▸ Document extract:
-*-

The advertising site Backpage, known more for its sex ads than garage sale ads, was shut down by the FBI last week, and it founder reportedly charged in a sealed indictment with 93 counts of various criminal activities.

 

Where this is going to get interesting is in separating the ads for cars and cameras from the ads that may be linked to sex trafficking.

 

Because the entire Backpage site was seized, I can see a First Amendment challenge coming up because, obviously, many sections of the site did not deal with illegal activity at all. But, on the other side, the legal sections were part of a web site engaged in illegal activities.

 

One important unanswered question is whether the site was a “publisher” or a “platform.”

 

If the site was a publisher, then the owners can claim they had no real control over the content, and can not be expected to check the accuracy or legality of every ad posted on the site.

 

On the other hand, if the site was a “platform,” then the owners were responsible for all of the content.

 

Obviously, those who are concerned about sex trafficking want the site to be declared a platform. But if that is the case, then every other site and blog that has advertising including Facebook, YouTube, Twitter and LinkedIn could be shut down if the owners haven’t checked the content of each of the millions of ads they display every day.

-*-

▸ What the task requires: Please say how many counts the founder of Backpage was reportedly charged with, according to the article on the Backpage shutdown.

-*-

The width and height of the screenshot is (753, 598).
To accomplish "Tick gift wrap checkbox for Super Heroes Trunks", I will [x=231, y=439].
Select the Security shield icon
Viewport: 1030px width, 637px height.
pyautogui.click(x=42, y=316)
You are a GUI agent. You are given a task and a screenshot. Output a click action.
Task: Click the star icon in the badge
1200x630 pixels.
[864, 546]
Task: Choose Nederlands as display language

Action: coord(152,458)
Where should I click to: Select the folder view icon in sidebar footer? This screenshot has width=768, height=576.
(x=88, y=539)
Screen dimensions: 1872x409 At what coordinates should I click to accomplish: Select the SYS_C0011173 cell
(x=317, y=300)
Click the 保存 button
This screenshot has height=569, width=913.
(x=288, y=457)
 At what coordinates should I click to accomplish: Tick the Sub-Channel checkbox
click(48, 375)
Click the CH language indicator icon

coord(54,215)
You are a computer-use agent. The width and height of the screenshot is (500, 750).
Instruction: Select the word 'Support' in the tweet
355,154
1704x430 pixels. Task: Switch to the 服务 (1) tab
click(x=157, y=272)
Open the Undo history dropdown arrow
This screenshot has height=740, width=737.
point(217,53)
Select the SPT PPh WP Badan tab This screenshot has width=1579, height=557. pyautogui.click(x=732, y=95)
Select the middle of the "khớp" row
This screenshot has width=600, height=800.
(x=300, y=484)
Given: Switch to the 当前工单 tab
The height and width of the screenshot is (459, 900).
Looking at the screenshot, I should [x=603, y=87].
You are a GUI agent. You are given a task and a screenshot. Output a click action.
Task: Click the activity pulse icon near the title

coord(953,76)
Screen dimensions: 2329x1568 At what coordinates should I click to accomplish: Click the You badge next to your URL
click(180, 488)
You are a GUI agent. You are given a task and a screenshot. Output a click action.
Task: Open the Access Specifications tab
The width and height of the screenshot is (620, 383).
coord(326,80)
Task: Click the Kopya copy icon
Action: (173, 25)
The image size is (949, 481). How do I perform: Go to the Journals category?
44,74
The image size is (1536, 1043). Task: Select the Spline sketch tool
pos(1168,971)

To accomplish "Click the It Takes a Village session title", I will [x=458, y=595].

-*-

▸ Reply to the exercise: 93 counts, in a sealed indictment.